European Football Championship 2024

2nd Semifinal: Netherlands vs England

Data Analytics
Sports
Author

Me

Published

July 10, 2024

This is a parameterized report that showcases the benefits of reproducing analysis at the click of a button.

It makes it very easy to update any work and alter any input parameters within the report.

This report is adaptable to the 4 semifinalists of the Euro 2024: Spain, France, England, Netherlands.

Code
# Parameters are set in yaml header and retrieved here
my_teams <- 
  tibble(
    code = c(params$code_a, params$code_b),
    fullname = c(params$fullname_a, params$fullname_b))

# # Same as
# my_teams <-
#   tibble(
#     code = c("NED", "ENG"),
#     fullname = c("Netherlands", "England"))

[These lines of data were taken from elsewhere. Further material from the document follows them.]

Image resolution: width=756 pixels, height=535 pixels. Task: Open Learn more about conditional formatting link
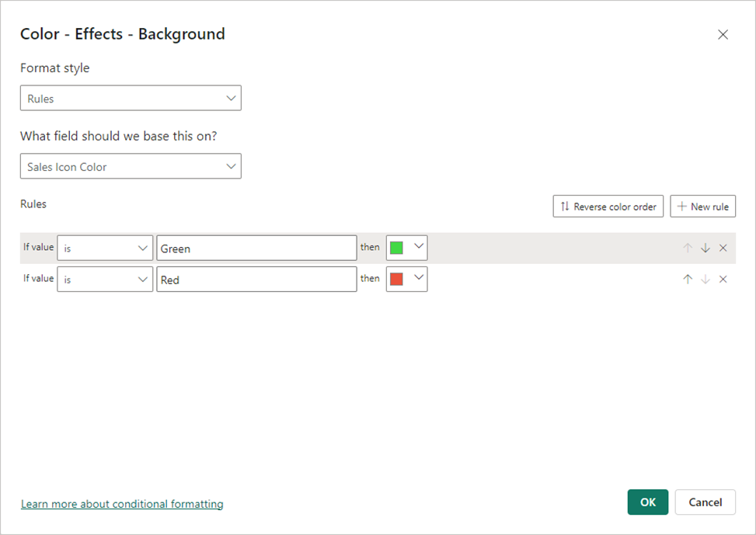click(x=122, y=504)
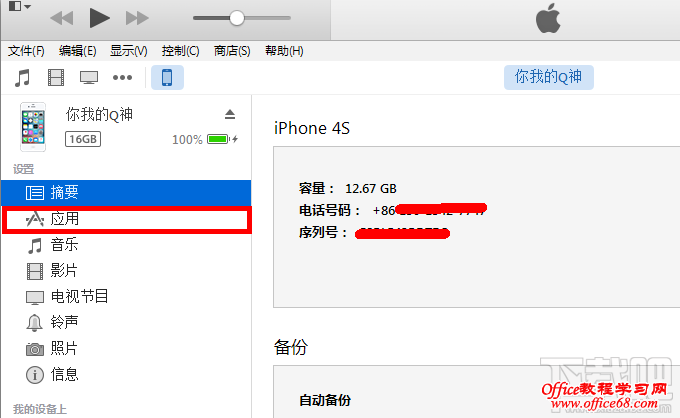
Task: Open the 文件(F) menu
Action: coord(26,51)
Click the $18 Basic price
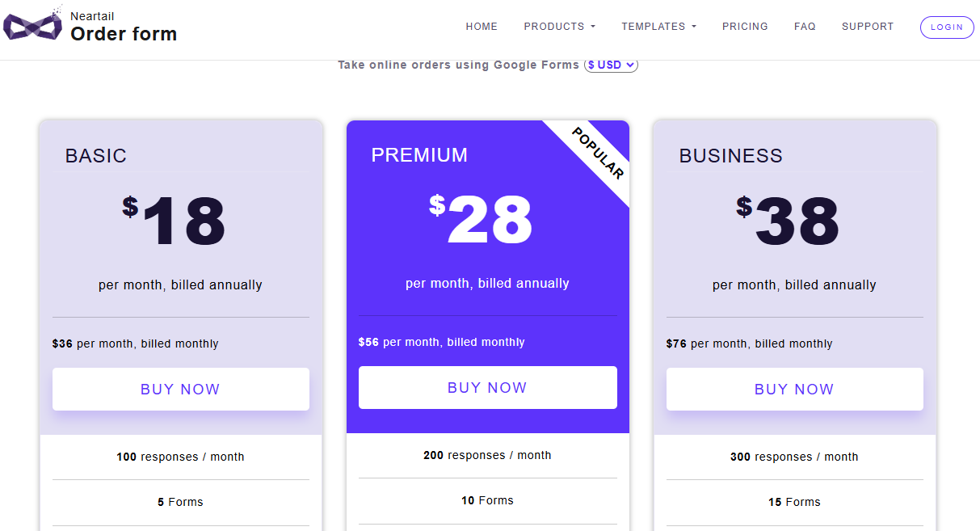Viewport: 980px width, 531px height. point(175,221)
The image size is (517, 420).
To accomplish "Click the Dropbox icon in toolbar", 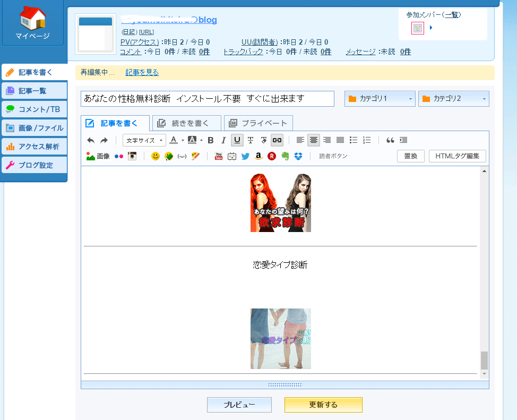I will [298, 156].
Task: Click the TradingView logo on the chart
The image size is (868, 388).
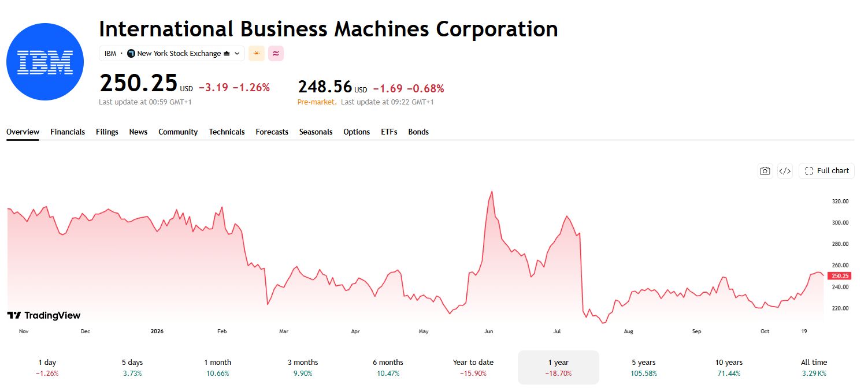Action: coord(44,315)
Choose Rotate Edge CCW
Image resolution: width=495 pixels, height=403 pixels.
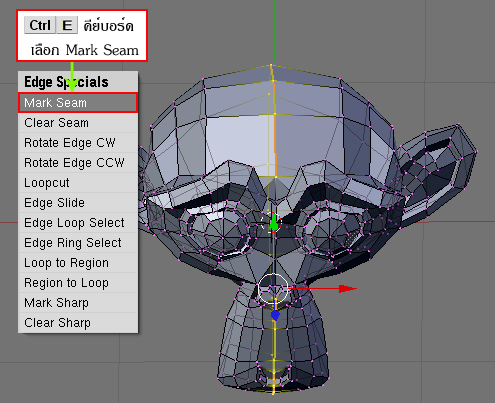click(78, 163)
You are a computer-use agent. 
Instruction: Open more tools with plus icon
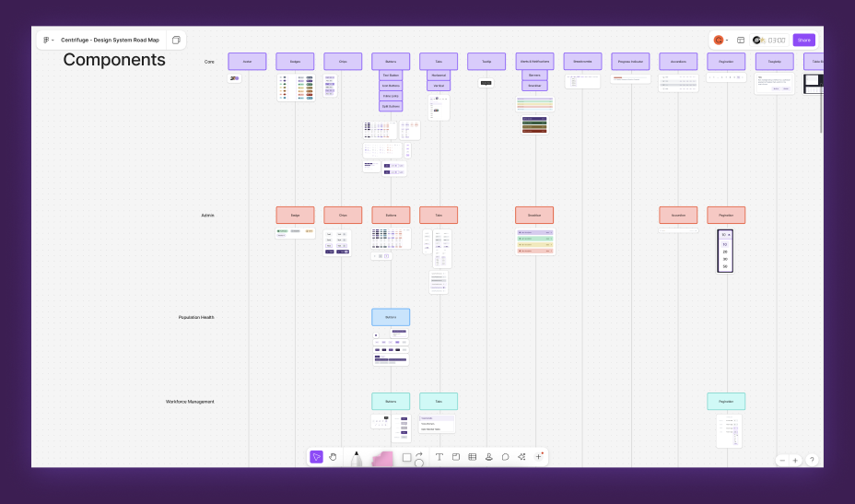(x=538, y=457)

Quantitative Comparison of Netherlands vs England

The clash between Netherlands and England in Euro 2024 semifinals is set to be a thrilling and highly anticipated match. Check out this quantitative comparison between the two teams.

Mapping the Journey

Here are the teams’ venues and training camps across the Euro 2024.

Code
# Write function for plotting
plot_team_journey <- function(team, show_legend = TRUE) {
  match_data <- euro_2024_matches %>% 
    filter(home_team_code == team | away_team_code == team) %>% 
    # since we use geom_text_repel() a city would be plotted twice in different positions
    distinct(stadium_city, .keep_all = TRUE)
  
  basecamp_data <- filter(basecamps, team_code == team)
  
  ggplot() +
    # Plot German map with map package data
    geom_polygon(data = germany,
                 aes(x = long, y = lat, group = group),
                 colour = "grey10", fill = "#fff7bc") +
    geom_point(data = match_data,
               aes(x = stadium_longitude, y = stadium_latitude, color = "Venues")) +
    geom_point(data = basecamp_data,
               aes(x = long, y = lat, color = "Basecamp"), shape = 15) +
    geom_text_repel(data = basecamp_data,
              aes(label = basecamp, x = long, y = lat, color = "Basecamp"),
              show.legend = FALSE,
              hjust = -0.05) +
    geom_text_repel(data = match_data,
              aes(label = stadium_city, x = stadium_longitude, y = stadium_latitude, color = "Venues"),
              show.legend = FALSE) +
    scale_color_manual(name = "",
                       values = c("Venues" = "black", "Basecamp" = "blue")) +
    theme_void() +
    # Use paste() function to enquote team variable
    ggtitle(paste0(team)) +
    theme(plot.title = element_text(hjust = 0.5),
          legend.position = "top")
}

# Show both plots in the same pane
grid.arrange(plot_team_journey(my_teams$code[1]),
             plot_team_journey(my_teams$code[2]),
             ncol = 2)

Descriptive Analytics

Code
euro_2024_matches_pivoted <- euro_2024_matches %>%
  filter(date < params$match_day) %>% 
  select(id_match, starts_with("home"), starts_with("away")) %>% 
  pivot_longer(
    # pivot all columns except id_match
    cols = -id_match,
    # split into multiple columns 
    names_to = c("Location", # receives the values "home" or "away"
                 ".value"), # the remaining part of the column names should become the names of the new columns
    names_pattern = "(home|away)_(.*)") # how to split into multiple columns (".*" matches the ".value" from before)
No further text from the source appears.